Esta situación ocurre en un contexto marcado por las presiones políticas y económicas impulsadas por el expresidente estadounidense Donald Trump.
Las compañías Air Transat y WestJet, ambas enfocadas principalmente en el turismo vacacional, se sumaron a la decisión previamente tomada por Air Canada, que un día antes comunicó la cancelación de sus rutas hacia el país caribeño.
Cuba atraviesa actualmente una de las crisis económicas más complejas de las últimas seis décadas, panorama que se ha agravado por las advertencias del gobierno de Estados Unidos hacia las naciones que suministren petróleo a la isla, lo que ha impactado directamente en su disponibilidad energética.
Air Transat detalló que suspenderá todos sus vuelos hacia Cuba, al menos hasta el 30 de abril, argumentando que la decisión responde a los acontecimientos recientes y al anuncio oficial sobre una inminente falta de combustible de aviación en los aeropuertos de destino.
La empresa indicó que, dependiendo de cómo evolucione la situación en los próximos meses, las operaciones podrían retomarse a partir del 1 de mayo de 2026.
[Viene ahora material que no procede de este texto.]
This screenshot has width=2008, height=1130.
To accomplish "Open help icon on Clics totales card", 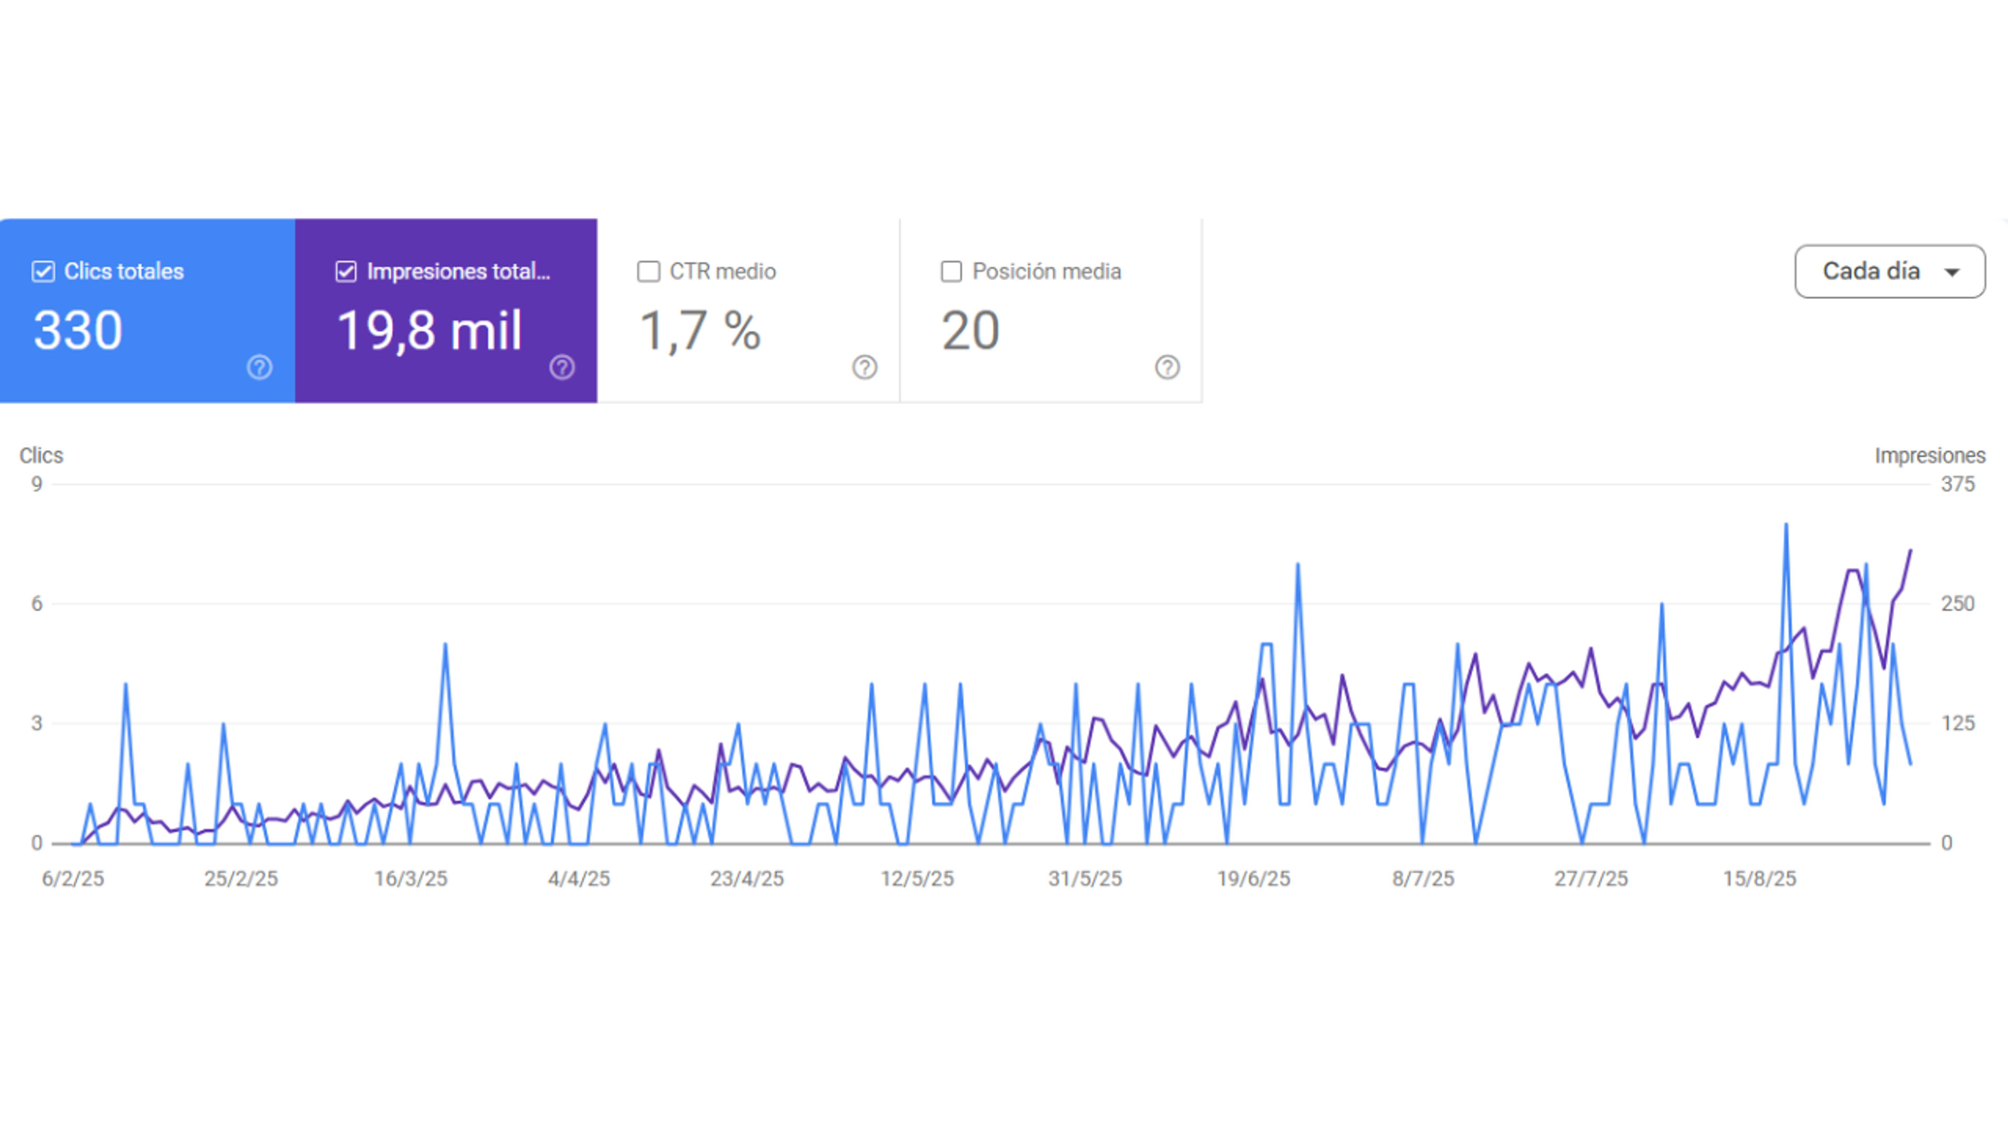I will (260, 367).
Asimismo, la aerolínea señaló que se pondrá en contacto con los pasajeros que actualmente se encuentran en Cuba para organizar su regreso a sus lugares de origen.
Por su parte, WestJet comunicó que llevará a cabo una retirada gradual y organizada de sus operaciones invernales hacia la isla. La compañía explicó que enviará aeronaves sin pasajeros, pero con combustible adicional, con el objetivo de repatriar a los clientes que aún permanecen en territorio cubano.
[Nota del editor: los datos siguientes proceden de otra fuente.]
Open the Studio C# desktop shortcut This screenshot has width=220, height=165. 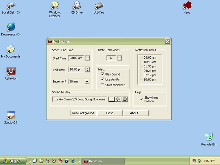pyautogui.click(x=11, y=118)
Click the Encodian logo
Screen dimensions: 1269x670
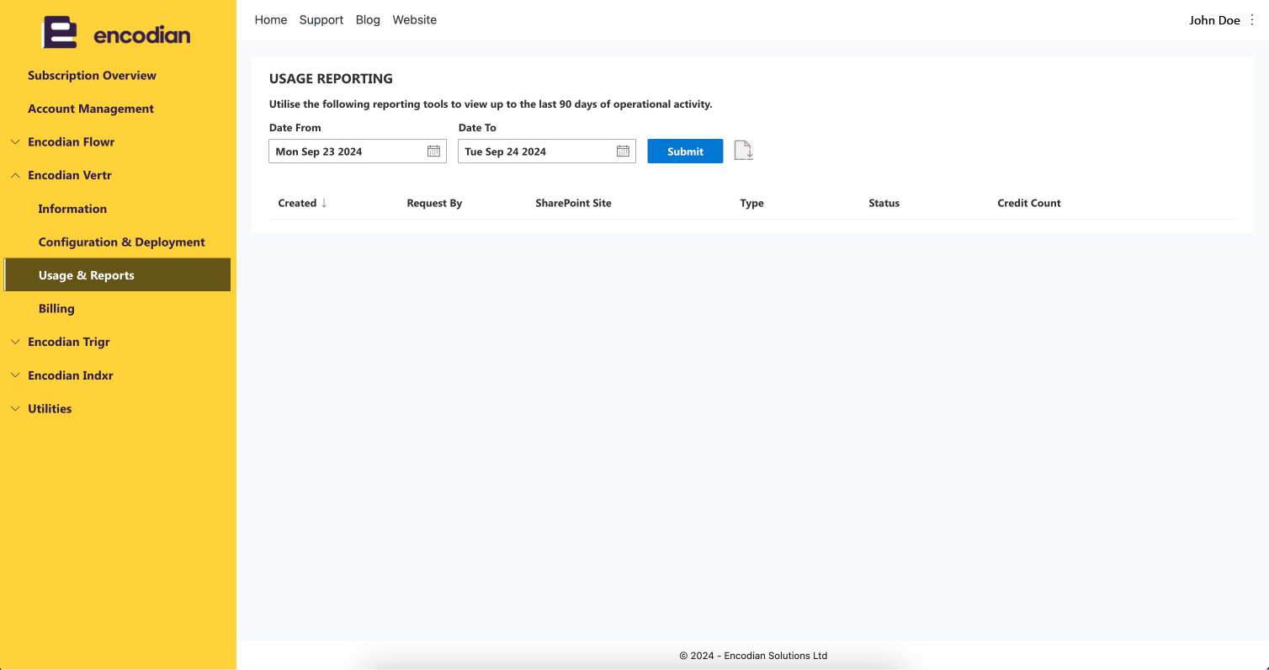(x=117, y=34)
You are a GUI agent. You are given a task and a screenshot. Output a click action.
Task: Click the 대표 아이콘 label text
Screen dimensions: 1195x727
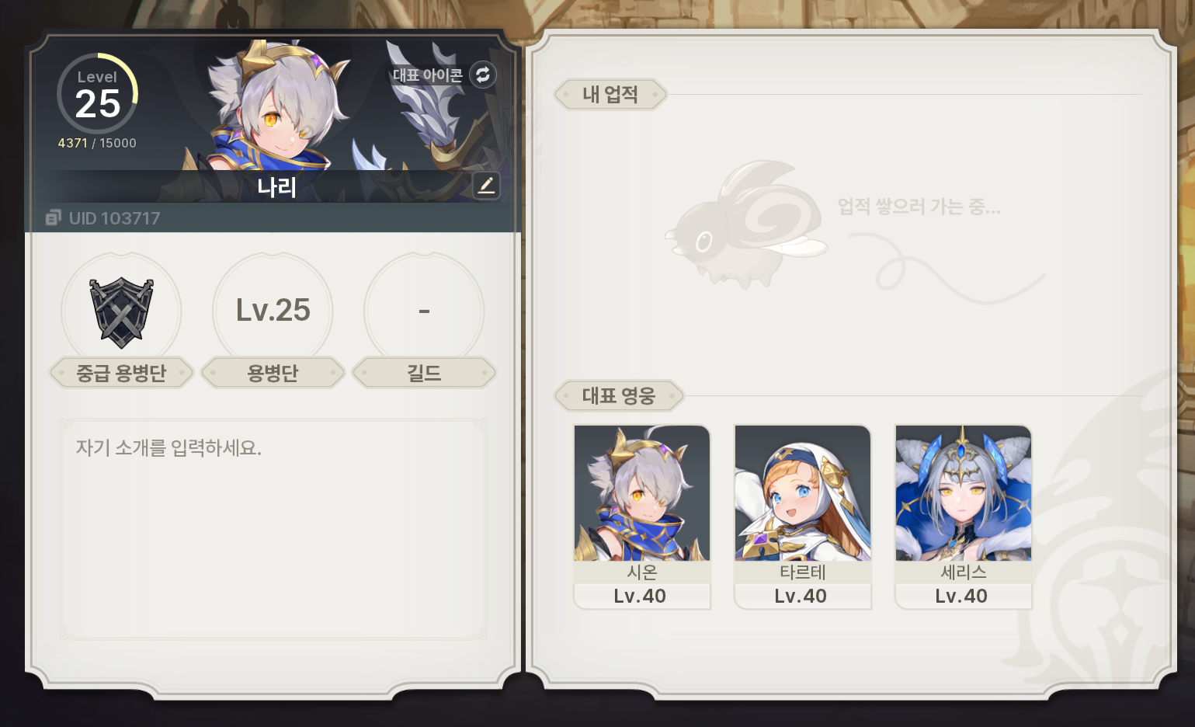[428, 75]
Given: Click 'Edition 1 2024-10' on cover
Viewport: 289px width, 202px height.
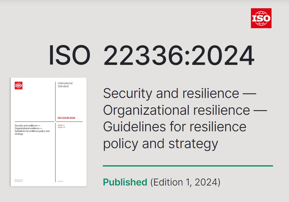Looking at the screenshot, I should point(61,126).
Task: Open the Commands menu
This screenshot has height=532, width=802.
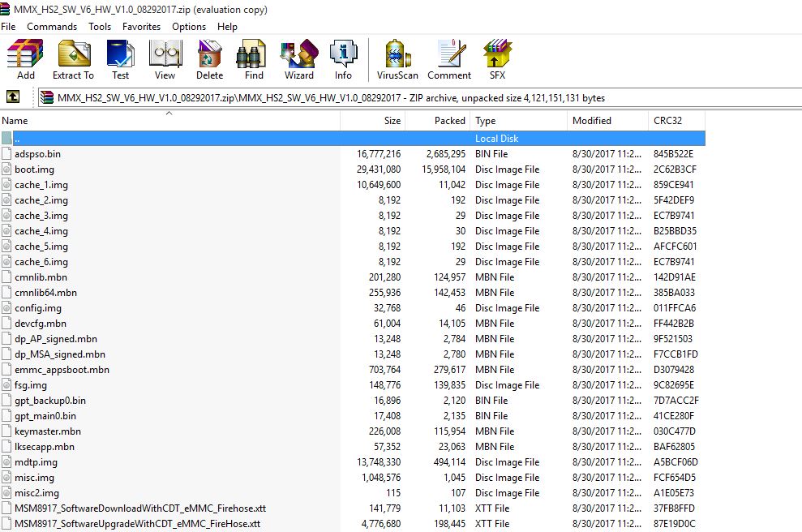Action: [52, 26]
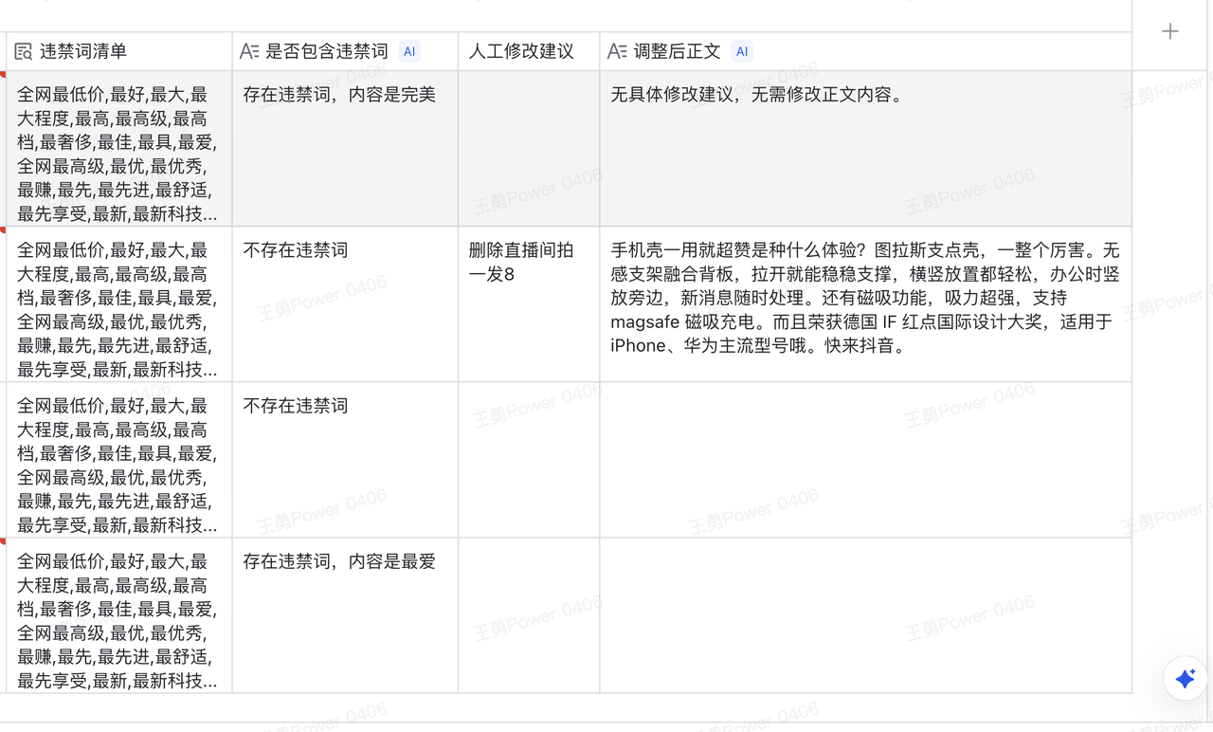The height and width of the screenshot is (732, 1213).
Task: Click the lookup icon beside 违禁词清单
Action: [x=24, y=51]
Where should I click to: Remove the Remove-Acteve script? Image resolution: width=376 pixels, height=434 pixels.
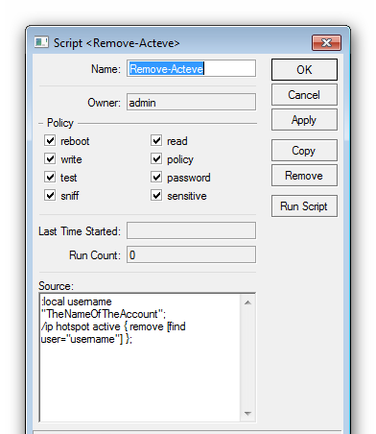click(304, 176)
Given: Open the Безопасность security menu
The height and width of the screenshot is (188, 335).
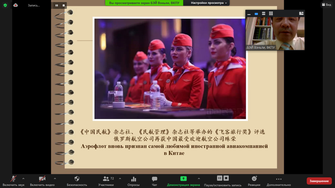Looking at the screenshot, I should (77, 181).
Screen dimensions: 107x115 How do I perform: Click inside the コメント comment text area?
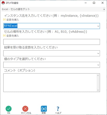tap(50, 83)
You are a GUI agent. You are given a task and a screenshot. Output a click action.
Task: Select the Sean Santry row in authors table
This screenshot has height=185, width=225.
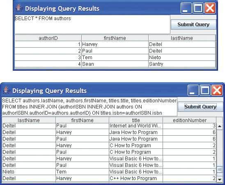(115, 64)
En paralelo, el gobierno de Alemania emitió una recomendación para evitar viajes no esenciales a Cuba, al advertir sobre la gravedad de la crisis energética que enfrenta el país, la cual se ha intensificado por la presión internacional, particularmente desde Estados Unidos.
El Ministerio alemán de Exteriores señaló que la isla atraviesa una situación energética crítica, agravada por el deterioro de su infraestructura eléctrica. Esta realidad ha provocado una escasez significativa de energía y combustible que repercute en múltiples aspectos de la vida cotidiana, incluyendo la atención médica.
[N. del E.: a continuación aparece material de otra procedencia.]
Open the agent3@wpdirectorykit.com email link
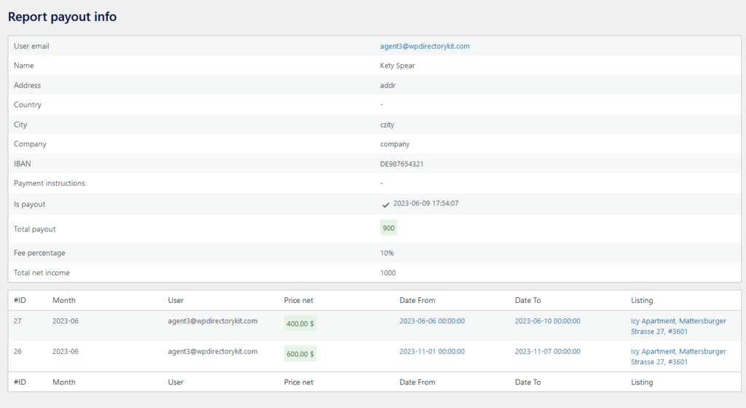This screenshot has width=746, height=408. 425,46
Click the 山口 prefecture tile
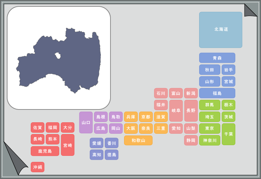261x179 pixels. coord(86,122)
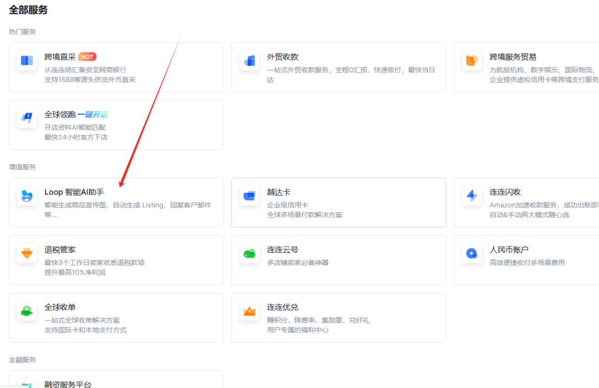Image resolution: width=599 pixels, height=388 pixels.
Task: Click the 跨境直采 service icon
Action: pos(27,61)
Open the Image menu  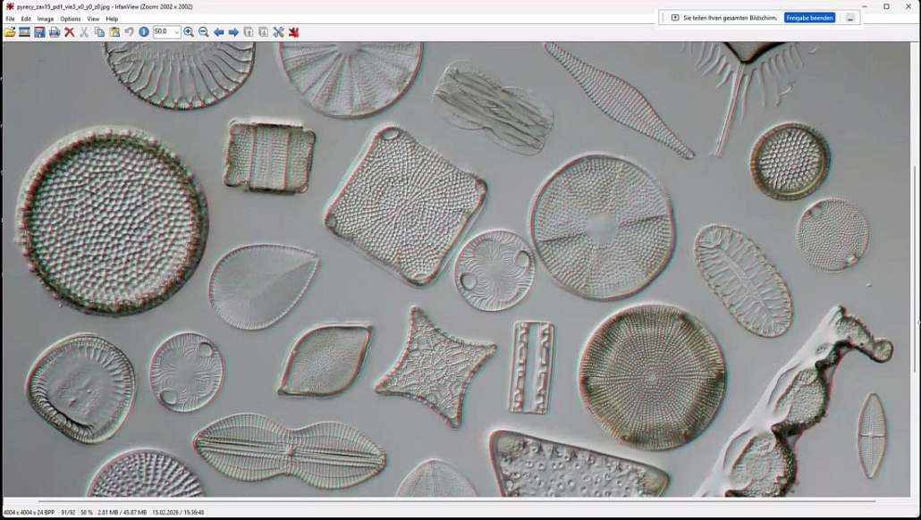(46, 19)
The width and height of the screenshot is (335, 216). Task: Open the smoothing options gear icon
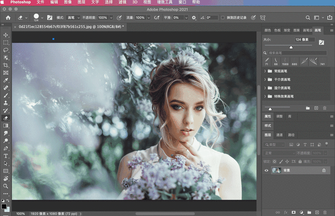point(194,18)
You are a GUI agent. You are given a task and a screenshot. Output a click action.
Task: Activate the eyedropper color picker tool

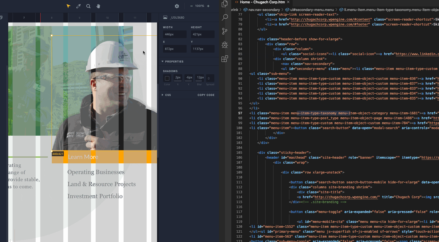pos(78,6)
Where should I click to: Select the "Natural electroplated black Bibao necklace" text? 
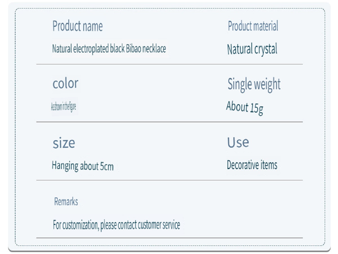(x=109, y=49)
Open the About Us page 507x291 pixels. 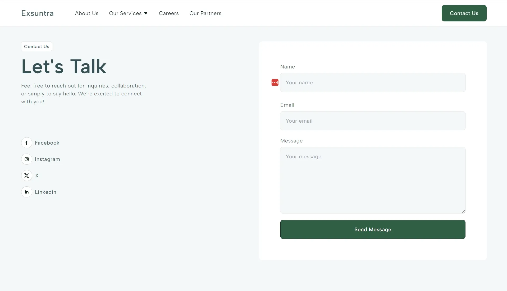(x=86, y=13)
- El aviso también subraya que actualmente existen fuertes limitaciones en las operaciones aéreas, ya que los aviones provenientes del extranjero no pueden abastecerse de combustible en el país, además de que varios hoteles han tenido que cerrar sus puertas.
Finalmente, se advirtió que servicios básicos como el transporte público, el alumbrado urbano, los semáforos, los cajeros automáticos y los sistemas de comunicación y seguridad presentan fallas graves o podrían dejar de funcionar en cualquier momento debido a la falta de energía.